_What you are asked to do_: Please rewrite all the records with "given word" changed to "listed word" and everything else left the same. Omit the pictures from your answer.

_Records_:
------------------------------------
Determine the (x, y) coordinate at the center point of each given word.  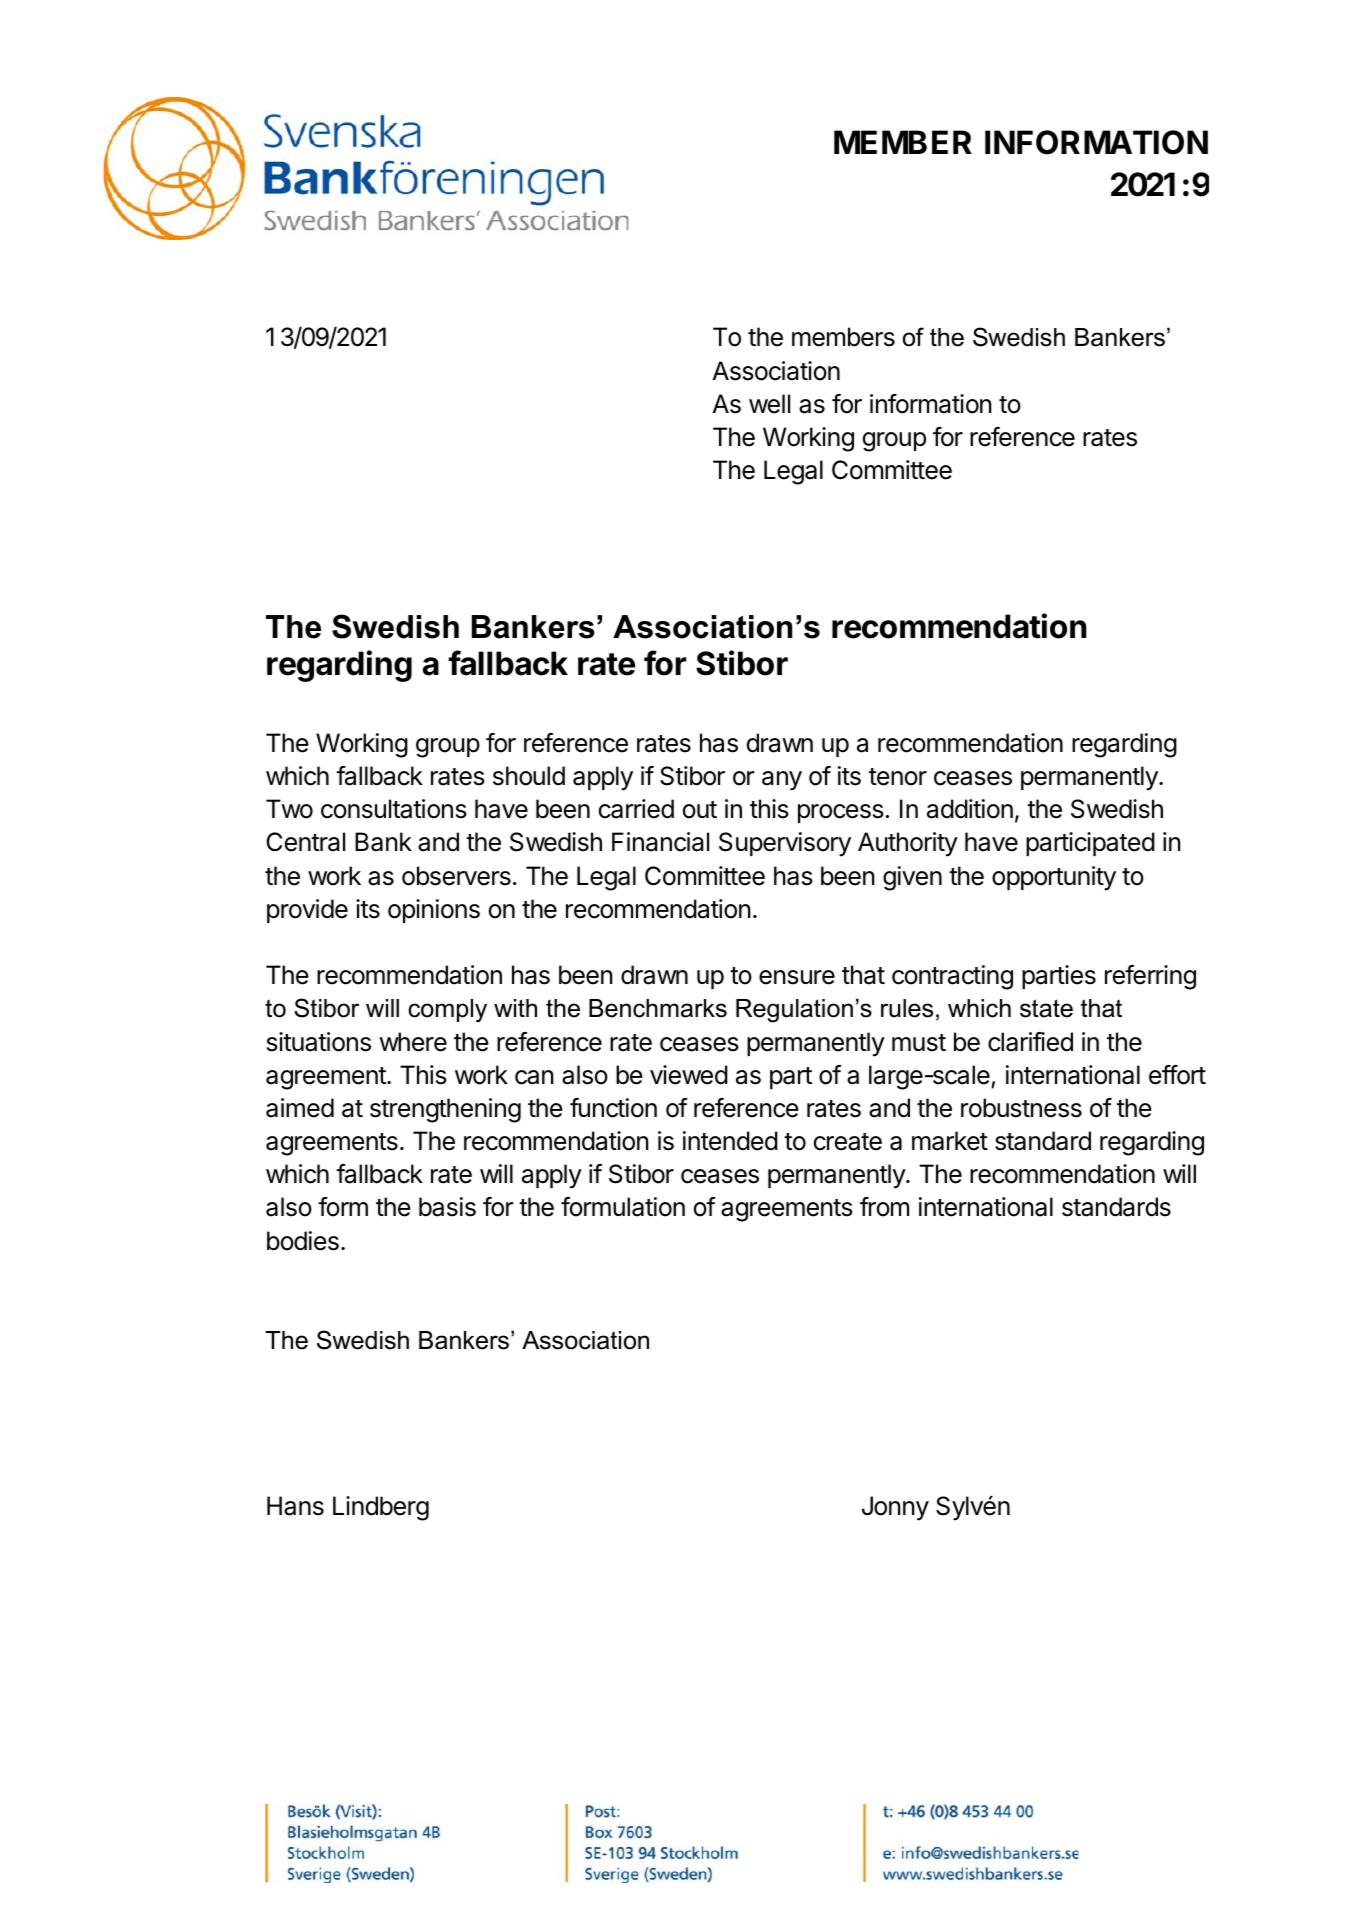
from (884, 1207)
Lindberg (381, 1508)
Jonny (895, 1508)
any (782, 781)
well (769, 404)
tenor (898, 777)
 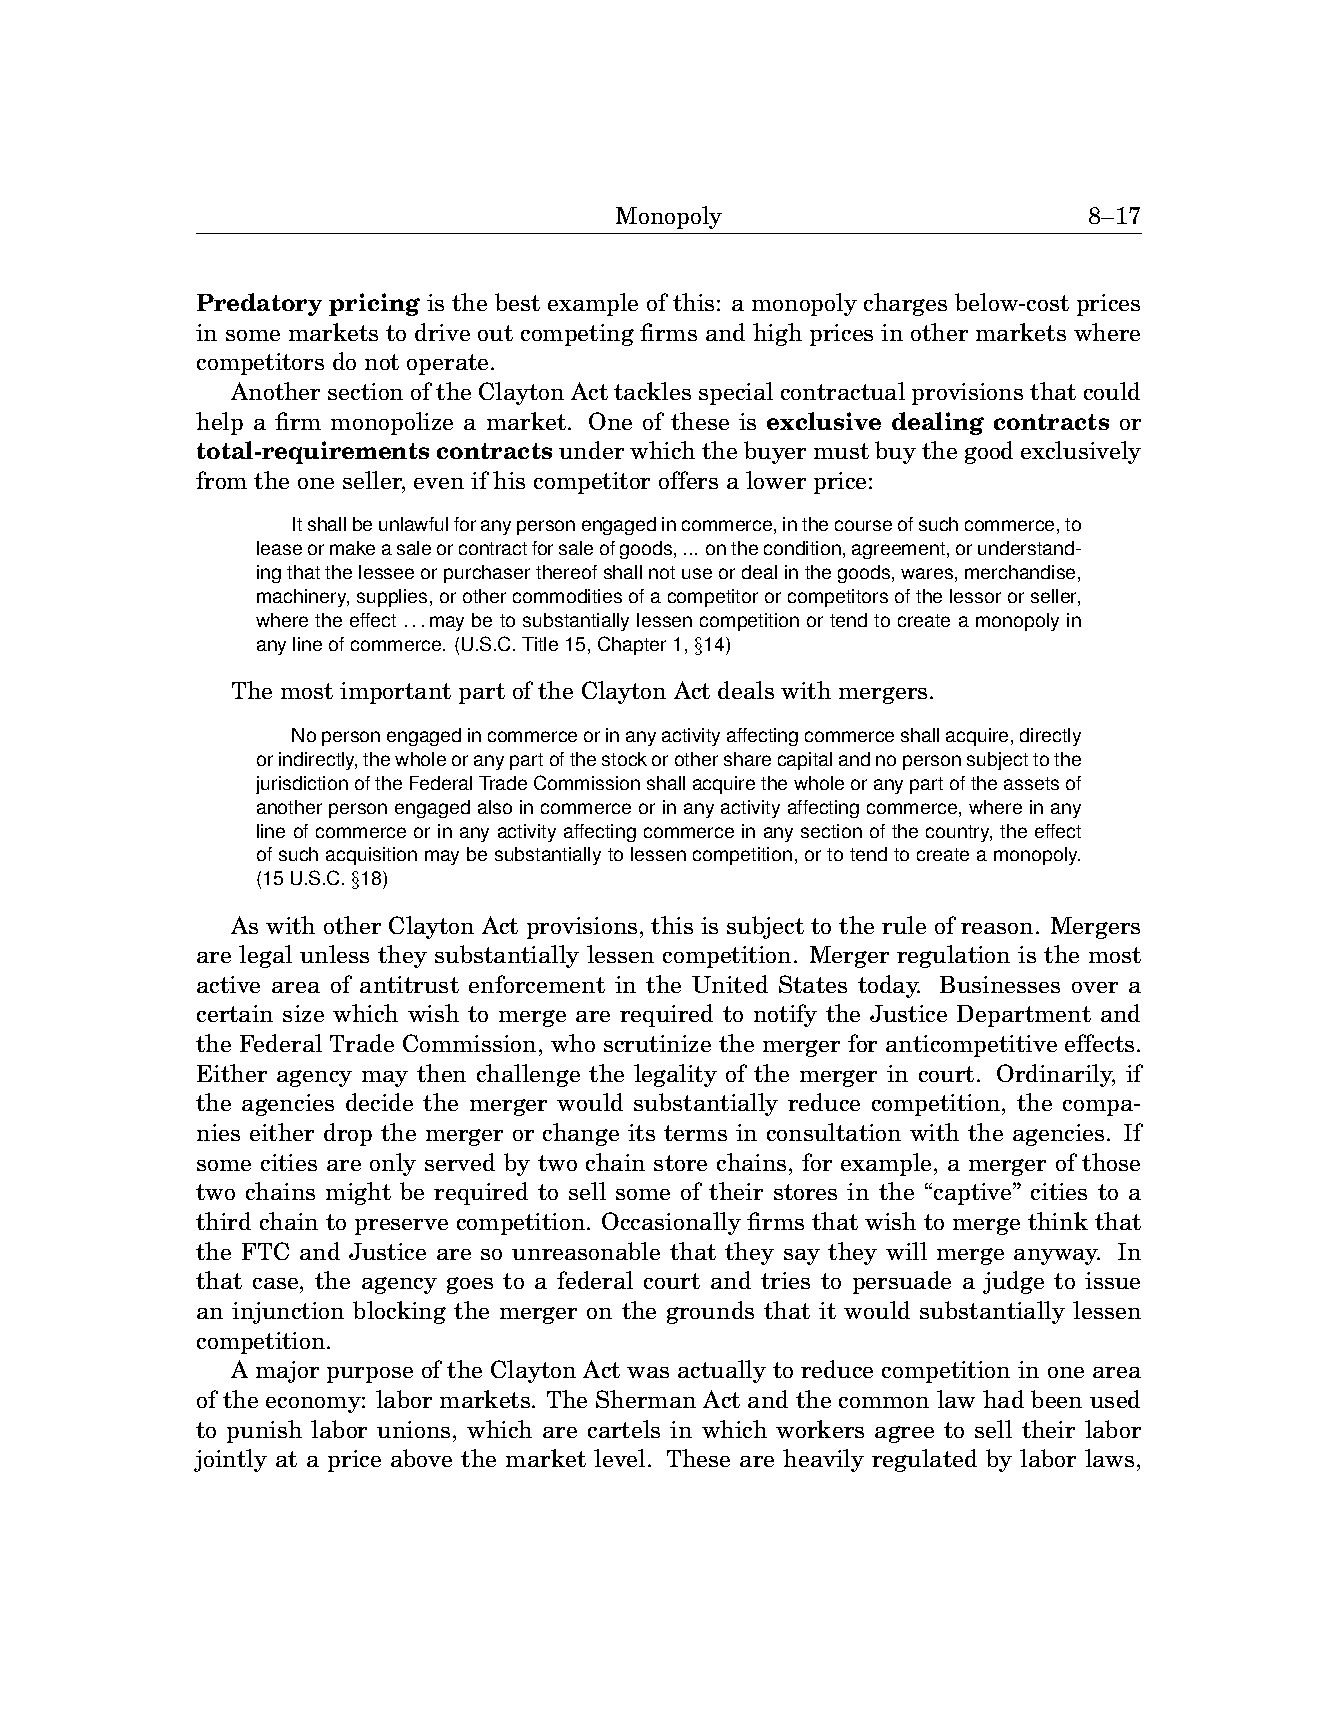 What do you see at coordinates (374, 304) in the page?
I see `pricing` at bounding box center [374, 304].
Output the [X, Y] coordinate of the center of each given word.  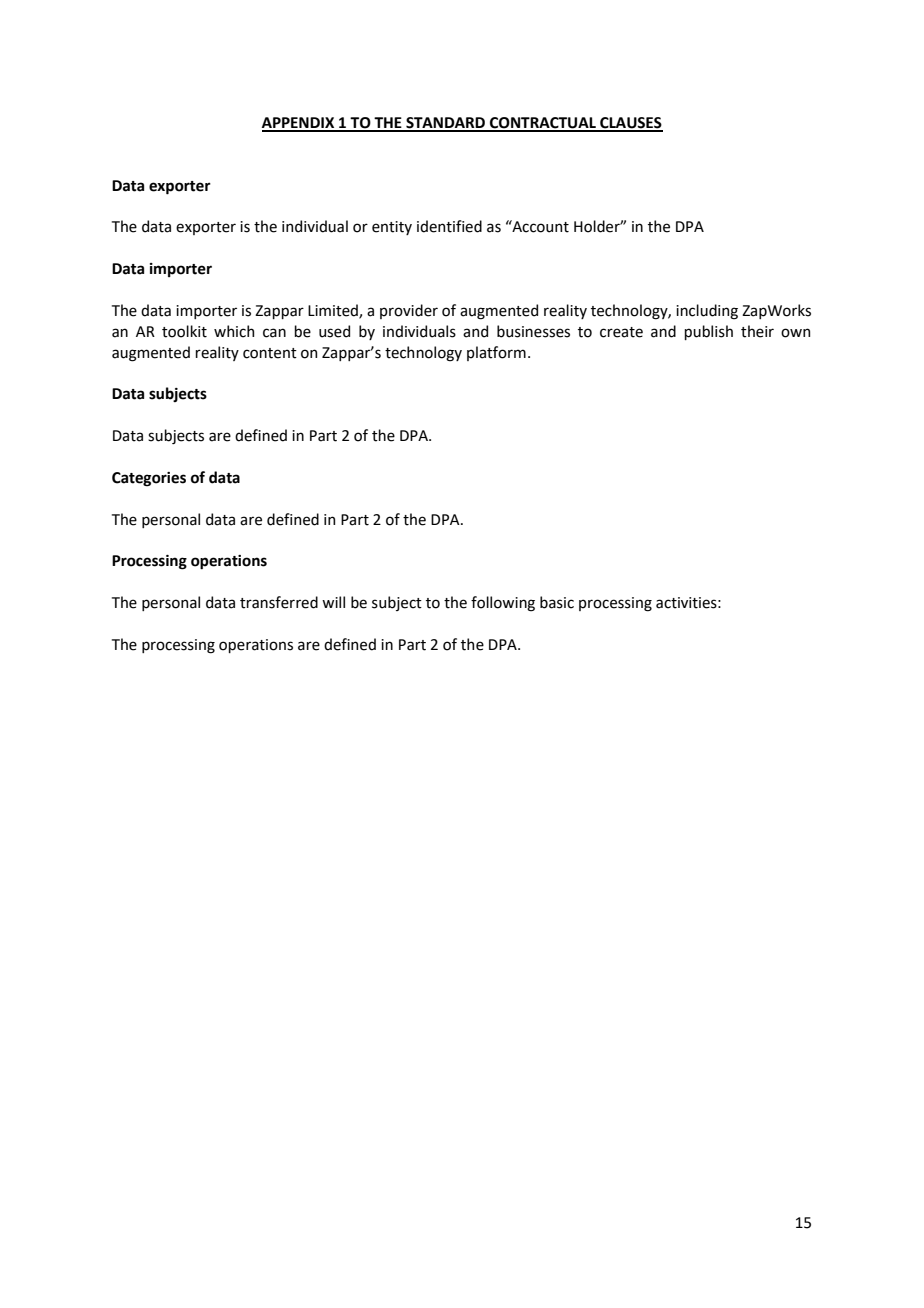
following [503, 604]
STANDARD [445, 124]
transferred [279, 602]
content [270, 353]
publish [708, 332]
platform [496, 353]
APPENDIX [299, 124]
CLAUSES [630, 124]
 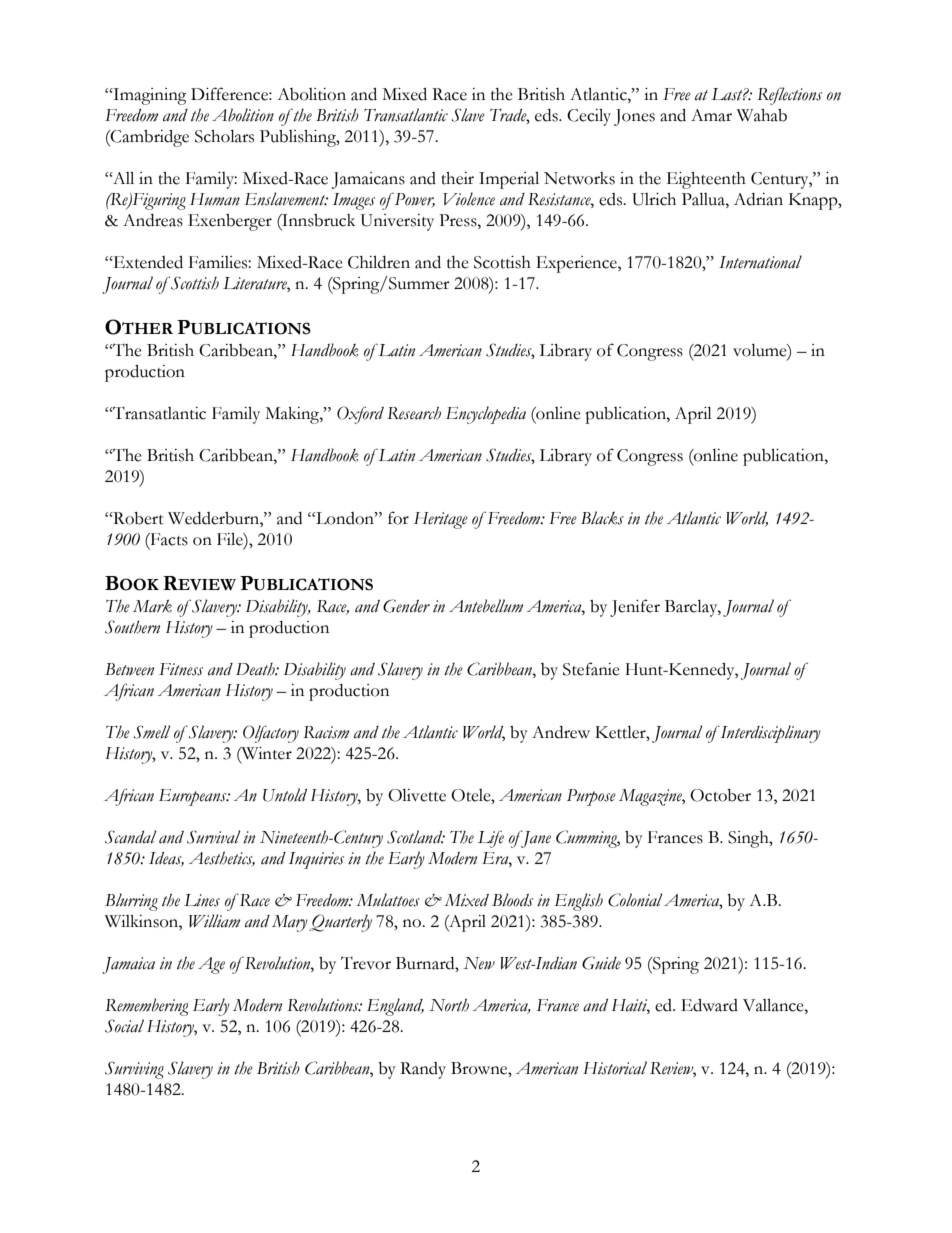 What do you see at coordinates (491, 839) in the screenshot?
I see `Life` at bounding box center [491, 839].
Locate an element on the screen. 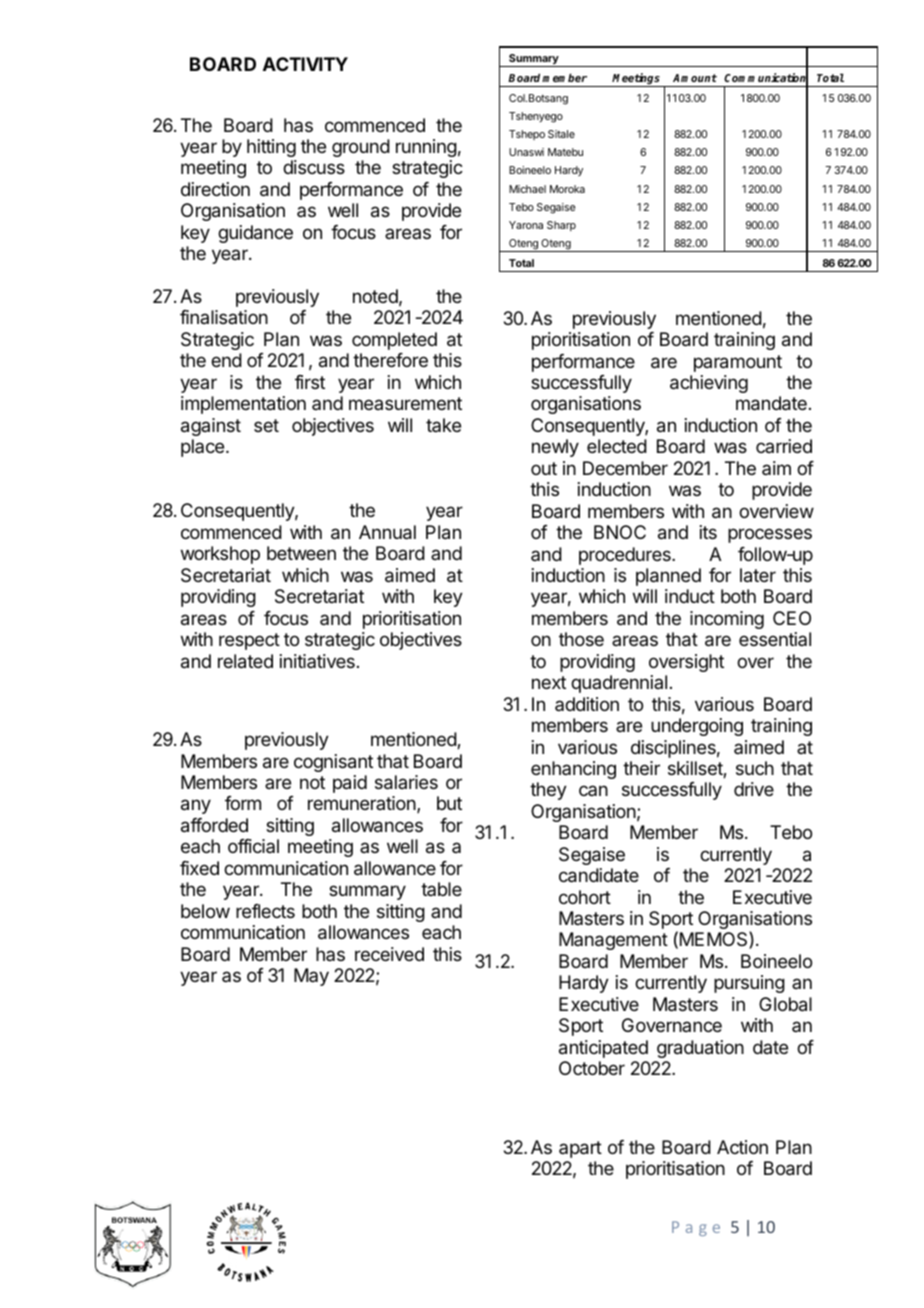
------------------------------------
_Expected answer_:
Determine the (x, y) coordinate at the center point of each listed word.  
from (884, 1207)
Lindberg (381, 1508)
Jonny (895, 1508)
any (782, 781)
well (769, 404)
tenor (898, 777)
  What do you see at coordinates (374, 304) in the page?
I see `pricing` at bounding box center [374, 304].
Output the [X, Y] coordinate of the center of each listed word.  
following [503, 604]
STANDARD [445, 124]
transferred [279, 602]
content [270, 353]
publish [708, 332]
platform [496, 353]
APPENDIX [299, 124]
CLAUSES [630, 124]
  What do you see at coordinates (491, 839) in the screenshot?
I see `Life` at bounding box center [491, 839].
Locate an element on the screen. 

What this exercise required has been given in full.